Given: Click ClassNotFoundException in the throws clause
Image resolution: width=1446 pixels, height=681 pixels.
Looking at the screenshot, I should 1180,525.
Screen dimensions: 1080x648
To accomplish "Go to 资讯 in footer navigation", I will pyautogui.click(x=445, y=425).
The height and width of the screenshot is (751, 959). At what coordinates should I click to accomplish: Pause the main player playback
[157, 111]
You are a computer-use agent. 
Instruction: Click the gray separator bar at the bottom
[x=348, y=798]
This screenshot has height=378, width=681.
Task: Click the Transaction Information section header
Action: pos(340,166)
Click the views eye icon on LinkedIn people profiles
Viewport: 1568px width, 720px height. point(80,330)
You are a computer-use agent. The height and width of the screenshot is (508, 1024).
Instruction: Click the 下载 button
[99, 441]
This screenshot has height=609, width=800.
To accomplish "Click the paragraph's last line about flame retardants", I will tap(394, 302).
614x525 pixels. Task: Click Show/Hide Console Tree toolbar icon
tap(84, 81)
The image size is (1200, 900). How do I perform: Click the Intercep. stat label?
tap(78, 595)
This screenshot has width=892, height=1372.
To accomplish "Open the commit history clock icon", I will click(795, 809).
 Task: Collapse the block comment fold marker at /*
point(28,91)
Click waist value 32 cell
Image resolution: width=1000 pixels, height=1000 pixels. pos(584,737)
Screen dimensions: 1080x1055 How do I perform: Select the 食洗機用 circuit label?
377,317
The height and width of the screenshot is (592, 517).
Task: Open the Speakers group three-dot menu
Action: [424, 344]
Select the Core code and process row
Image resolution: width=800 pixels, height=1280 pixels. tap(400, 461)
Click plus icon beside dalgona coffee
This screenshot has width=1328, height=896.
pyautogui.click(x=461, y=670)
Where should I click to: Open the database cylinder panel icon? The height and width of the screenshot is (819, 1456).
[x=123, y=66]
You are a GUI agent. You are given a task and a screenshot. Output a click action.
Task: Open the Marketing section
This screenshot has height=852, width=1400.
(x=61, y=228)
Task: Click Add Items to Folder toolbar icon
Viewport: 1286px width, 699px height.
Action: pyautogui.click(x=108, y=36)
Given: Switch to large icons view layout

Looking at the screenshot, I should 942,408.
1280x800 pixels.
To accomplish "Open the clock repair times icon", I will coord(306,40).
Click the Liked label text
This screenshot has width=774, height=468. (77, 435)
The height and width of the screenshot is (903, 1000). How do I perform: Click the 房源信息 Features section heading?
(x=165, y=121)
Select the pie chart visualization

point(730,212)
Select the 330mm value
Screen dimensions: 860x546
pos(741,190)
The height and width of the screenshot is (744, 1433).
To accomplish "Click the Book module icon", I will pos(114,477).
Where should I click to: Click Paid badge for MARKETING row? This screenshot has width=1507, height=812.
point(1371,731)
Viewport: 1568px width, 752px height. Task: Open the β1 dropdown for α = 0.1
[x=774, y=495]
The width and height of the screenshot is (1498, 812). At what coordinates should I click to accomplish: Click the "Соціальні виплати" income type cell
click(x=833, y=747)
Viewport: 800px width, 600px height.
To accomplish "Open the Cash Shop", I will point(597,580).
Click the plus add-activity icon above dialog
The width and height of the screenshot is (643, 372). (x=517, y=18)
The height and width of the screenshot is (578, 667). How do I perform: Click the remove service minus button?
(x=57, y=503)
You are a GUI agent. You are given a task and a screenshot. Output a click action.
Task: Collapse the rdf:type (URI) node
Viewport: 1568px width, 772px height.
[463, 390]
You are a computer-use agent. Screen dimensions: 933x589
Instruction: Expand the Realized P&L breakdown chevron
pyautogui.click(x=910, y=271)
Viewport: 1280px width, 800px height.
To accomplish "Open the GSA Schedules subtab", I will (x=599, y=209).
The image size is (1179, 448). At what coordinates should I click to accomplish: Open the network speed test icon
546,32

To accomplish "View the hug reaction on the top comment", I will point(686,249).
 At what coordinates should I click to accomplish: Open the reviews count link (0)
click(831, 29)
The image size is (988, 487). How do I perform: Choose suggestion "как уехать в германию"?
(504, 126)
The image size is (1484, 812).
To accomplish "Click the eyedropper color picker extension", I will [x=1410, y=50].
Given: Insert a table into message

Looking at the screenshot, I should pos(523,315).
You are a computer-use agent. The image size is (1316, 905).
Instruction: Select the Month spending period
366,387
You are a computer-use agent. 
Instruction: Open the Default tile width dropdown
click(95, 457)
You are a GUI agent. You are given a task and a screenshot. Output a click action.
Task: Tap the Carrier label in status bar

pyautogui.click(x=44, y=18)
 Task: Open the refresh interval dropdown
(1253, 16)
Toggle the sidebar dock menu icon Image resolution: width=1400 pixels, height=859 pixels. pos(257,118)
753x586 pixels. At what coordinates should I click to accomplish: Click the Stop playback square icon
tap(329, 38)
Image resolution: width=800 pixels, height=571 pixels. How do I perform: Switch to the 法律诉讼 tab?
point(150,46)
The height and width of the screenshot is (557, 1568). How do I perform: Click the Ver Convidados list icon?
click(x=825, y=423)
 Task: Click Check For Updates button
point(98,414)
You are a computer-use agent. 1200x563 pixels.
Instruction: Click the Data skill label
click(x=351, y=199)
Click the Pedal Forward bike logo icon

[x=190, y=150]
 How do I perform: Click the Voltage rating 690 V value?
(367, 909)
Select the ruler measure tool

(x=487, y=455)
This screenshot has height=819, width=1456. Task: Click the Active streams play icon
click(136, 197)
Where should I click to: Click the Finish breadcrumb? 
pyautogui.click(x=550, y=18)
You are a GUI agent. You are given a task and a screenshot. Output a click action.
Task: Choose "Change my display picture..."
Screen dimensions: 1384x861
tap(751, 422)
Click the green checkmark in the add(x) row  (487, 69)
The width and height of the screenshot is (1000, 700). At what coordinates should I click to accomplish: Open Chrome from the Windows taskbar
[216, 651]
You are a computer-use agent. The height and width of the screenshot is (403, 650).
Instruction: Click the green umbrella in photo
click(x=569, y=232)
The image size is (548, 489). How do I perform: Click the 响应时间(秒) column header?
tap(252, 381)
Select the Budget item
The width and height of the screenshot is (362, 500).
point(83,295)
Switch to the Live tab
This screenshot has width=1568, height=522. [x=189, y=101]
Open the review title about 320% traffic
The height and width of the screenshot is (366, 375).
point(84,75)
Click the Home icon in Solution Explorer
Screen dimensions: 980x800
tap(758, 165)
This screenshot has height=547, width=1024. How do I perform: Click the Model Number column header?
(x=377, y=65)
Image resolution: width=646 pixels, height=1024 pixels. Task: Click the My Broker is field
*****
→ Exercise description
From the records above, show each line that contains the word "computer".

→ Answer for this exercise
You are a computer-use agent. 
You are a computer-use agent. The height and width of the screenshot is (508, 1024).
You are a computer-use agent. Screen dimensions: 933x589
You are a computer-use agent. The image size is (1316, 905).
You are a computer-use agent. 
You are a computer-use agent. 1200x563 pixels.
You are a computer-use agent. The height and width of the screenshot is (403, 650).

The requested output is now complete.